What the task asks:
Swap "click action" for "tap action" throughout the rows below and reproduce every line otherwise unchanged, omitting the pictures.

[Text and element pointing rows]

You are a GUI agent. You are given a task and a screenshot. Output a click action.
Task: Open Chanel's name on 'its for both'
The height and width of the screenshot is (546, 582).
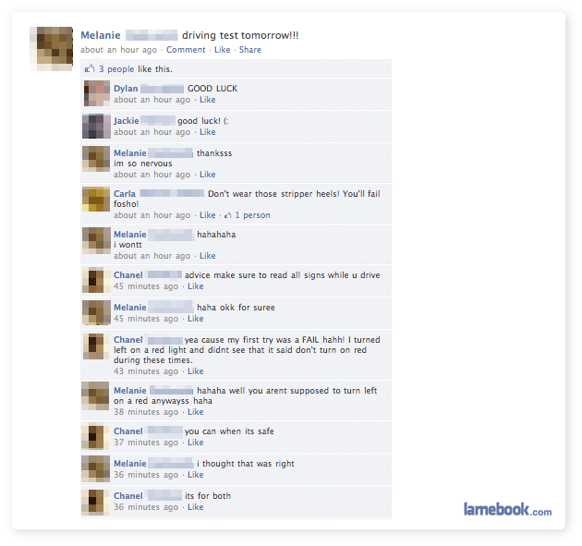coord(128,496)
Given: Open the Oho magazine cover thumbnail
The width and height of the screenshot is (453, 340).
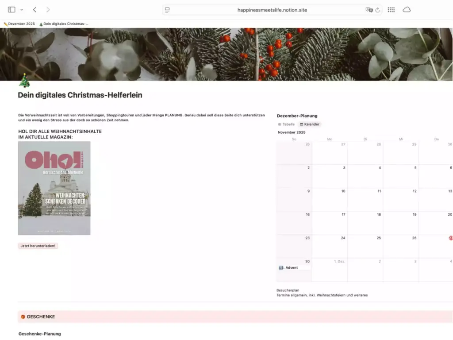Looking at the screenshot, I should click(x=54, y=188).
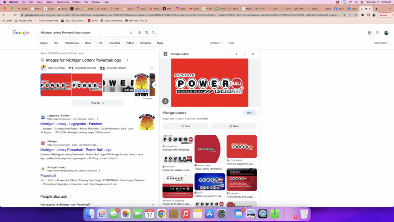Open the Michigan Lottery Powerball - Power Ball Logo link
394x222 pixels.
[x=76, y=150]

Response to this task:
You are a GUI agent. You are given a task and a screenshot. Output a tap action.
Task: Open Chanel's name on 'its for both'
The height and width of the screenshot is (546, 582).
coord(128,496)
Given: Open the Oho magazine cover thumbnail
The width and height of the screenshot is (453, 340).
Looking at the screenshot, I should click(x=54, y=188).
Open the Michigan Lottery Powerball - Power Ball Logo link
394x222 pixels.
[x=76, y=150]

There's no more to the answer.